Cada una de estas instituciones ha contribuido al proceso de cambio político y ha servido para mantener la estabilidad política, así como para abrir fuentes de oxigenación al viejo sistema. Muchas de estas entidades han logrado forzar al gobierno federal, así como a los estatales y municipales, a rendir cuentas sobre algunas de sus actividades. A pesar de su éxito relativo, se trata de mecanismos imperfectos para el desarrollo político de un país. Las comisiones de derechos humanos pueden hacer recomendaciones, pero no substituyen la necesidad de un sistema judicial funcional; la Suprema Corte de Justicia ha transformado la vida política en el país, pero no ha llegado al ciudadano común; el IFE se ha ganado el respeto de la sociedad, pero no ha resuelto los problemas relativos a las disputas por el poder más allá de los electorales. Se trata de entidades diseñadas para tapar agujeros en la estructura institucional. Sin el menor afán de restarles mérito, su mera existencia revela los rasgos de un sistema de gobierno deficiente y de una democracia disfuncional. Peor, dada la propensión muy nuestra de conferirle características casi mitológicas a cada nueva institución, no advertimos que muchas de estas instituciones son también fuente de problemas.

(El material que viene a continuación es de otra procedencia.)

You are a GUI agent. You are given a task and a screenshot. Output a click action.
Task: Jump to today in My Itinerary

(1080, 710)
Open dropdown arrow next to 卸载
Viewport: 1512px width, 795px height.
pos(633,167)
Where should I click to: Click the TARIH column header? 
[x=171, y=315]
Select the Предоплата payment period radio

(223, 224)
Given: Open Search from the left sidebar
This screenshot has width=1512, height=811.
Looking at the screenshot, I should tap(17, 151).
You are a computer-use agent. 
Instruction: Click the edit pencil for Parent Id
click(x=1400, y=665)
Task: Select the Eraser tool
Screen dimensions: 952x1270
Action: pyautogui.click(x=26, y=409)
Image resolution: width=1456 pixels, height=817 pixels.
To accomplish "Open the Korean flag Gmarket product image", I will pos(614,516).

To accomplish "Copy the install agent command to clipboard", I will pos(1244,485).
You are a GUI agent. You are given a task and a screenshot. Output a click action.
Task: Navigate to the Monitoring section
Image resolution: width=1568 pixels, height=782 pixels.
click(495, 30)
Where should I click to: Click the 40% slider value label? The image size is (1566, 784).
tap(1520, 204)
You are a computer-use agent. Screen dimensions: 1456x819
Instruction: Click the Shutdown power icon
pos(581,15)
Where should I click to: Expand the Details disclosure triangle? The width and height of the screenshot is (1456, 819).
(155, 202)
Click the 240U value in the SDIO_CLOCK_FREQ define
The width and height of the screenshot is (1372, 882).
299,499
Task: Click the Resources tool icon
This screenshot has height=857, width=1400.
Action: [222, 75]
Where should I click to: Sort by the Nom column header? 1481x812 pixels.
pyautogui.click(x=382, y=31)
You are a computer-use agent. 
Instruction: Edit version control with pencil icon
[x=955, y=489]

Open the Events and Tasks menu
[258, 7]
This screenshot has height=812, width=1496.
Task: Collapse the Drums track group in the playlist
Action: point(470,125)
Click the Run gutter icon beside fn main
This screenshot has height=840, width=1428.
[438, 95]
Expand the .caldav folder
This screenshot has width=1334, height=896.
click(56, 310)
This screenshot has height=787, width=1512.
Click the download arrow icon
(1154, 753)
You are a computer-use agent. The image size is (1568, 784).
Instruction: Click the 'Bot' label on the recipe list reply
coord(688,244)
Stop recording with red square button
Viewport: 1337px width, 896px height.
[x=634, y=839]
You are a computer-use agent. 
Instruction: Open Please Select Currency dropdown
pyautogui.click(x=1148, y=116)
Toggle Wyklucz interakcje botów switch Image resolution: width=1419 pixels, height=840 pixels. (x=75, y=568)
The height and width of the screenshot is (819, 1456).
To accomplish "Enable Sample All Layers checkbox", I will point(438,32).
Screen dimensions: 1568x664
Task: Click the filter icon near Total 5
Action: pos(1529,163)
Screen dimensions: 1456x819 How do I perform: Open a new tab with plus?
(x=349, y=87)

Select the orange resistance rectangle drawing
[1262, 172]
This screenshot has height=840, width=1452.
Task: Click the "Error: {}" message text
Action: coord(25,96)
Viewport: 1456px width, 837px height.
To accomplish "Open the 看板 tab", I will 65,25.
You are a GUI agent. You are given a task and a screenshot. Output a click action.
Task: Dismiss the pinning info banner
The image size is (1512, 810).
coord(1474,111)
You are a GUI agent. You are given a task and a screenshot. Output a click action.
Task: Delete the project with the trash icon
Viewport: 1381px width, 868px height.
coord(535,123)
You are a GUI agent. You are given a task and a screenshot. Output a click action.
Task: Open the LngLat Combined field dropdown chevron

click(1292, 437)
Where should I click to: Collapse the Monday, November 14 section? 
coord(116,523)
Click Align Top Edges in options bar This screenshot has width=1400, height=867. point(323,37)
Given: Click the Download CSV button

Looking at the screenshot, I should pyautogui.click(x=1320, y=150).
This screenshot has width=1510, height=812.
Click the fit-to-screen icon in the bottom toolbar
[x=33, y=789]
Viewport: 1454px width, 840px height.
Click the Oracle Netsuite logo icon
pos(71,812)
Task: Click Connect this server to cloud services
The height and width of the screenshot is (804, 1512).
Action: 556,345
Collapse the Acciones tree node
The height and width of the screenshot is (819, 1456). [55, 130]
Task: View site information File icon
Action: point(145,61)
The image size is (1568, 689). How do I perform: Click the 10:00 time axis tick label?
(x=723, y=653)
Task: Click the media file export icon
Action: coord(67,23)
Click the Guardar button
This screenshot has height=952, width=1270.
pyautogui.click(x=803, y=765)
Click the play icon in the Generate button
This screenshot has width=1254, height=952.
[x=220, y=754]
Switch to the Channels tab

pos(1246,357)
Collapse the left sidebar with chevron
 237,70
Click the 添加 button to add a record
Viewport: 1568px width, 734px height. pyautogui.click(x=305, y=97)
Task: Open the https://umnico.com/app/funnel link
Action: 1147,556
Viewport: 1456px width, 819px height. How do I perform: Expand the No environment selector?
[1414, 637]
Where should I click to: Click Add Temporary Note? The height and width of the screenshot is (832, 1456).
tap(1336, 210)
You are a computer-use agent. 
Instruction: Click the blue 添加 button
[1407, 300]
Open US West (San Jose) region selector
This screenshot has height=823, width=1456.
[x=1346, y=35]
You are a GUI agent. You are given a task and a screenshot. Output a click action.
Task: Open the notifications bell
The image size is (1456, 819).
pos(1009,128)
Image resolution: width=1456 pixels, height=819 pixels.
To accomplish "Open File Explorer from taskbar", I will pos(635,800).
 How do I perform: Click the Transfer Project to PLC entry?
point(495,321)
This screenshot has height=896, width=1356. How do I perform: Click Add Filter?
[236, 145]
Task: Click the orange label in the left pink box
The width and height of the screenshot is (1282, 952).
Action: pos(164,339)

El poder judicial, por ejemplo, ha visto crecer su presupuesto en doce veces entre 1995 y 2003. Obviamente, si una de nuestras grandes carencias democráticas tiene que ver con el estado de derecho, es lógico y necesario que se eleve su presupuesto; pero ¿a quién le rinde cuentas el poder judicial por su gasto?, ¿cómo podemos saber que ese dinero, contra toda evidencia, se está empleando para el desarrollo de la legalidad en el país y no para la construcción de nuevos mausoleos físicos o políticos? Algo similar se puede decir del IPAB: si uno ve la recuperación de la cartera mala de los bancos en los últimos años y la compara con la del IPAB, los resultados son reveladores. Mientras que los cuatro bancos, tan criticados, a pesar de haber sobrevivido gracias a que hicieron bien las cosas, recuperaron el 40% de esa cartera, el IPAB sólo recuperó el 9%. ¿Quién le exige cuentas al IPAB por su desastroso desempeño?

Dadas las circunstancias, nadie podía esperar una transición de terciopelo para la democracia mexicana. Pero los mexicanos esperábamos que políticos de otra altura encabezaran el proceso de construcción de esa democracia; vaya, que pensaran en el país y en el futuro más que en ellos mismos y en el pasado. Sin un proyecto orientado a elevar la eficiencia política, desarrollar la representación ciudadana y afianzar la rendición de cuentas, el riesgo de colapso resulta ser ingente.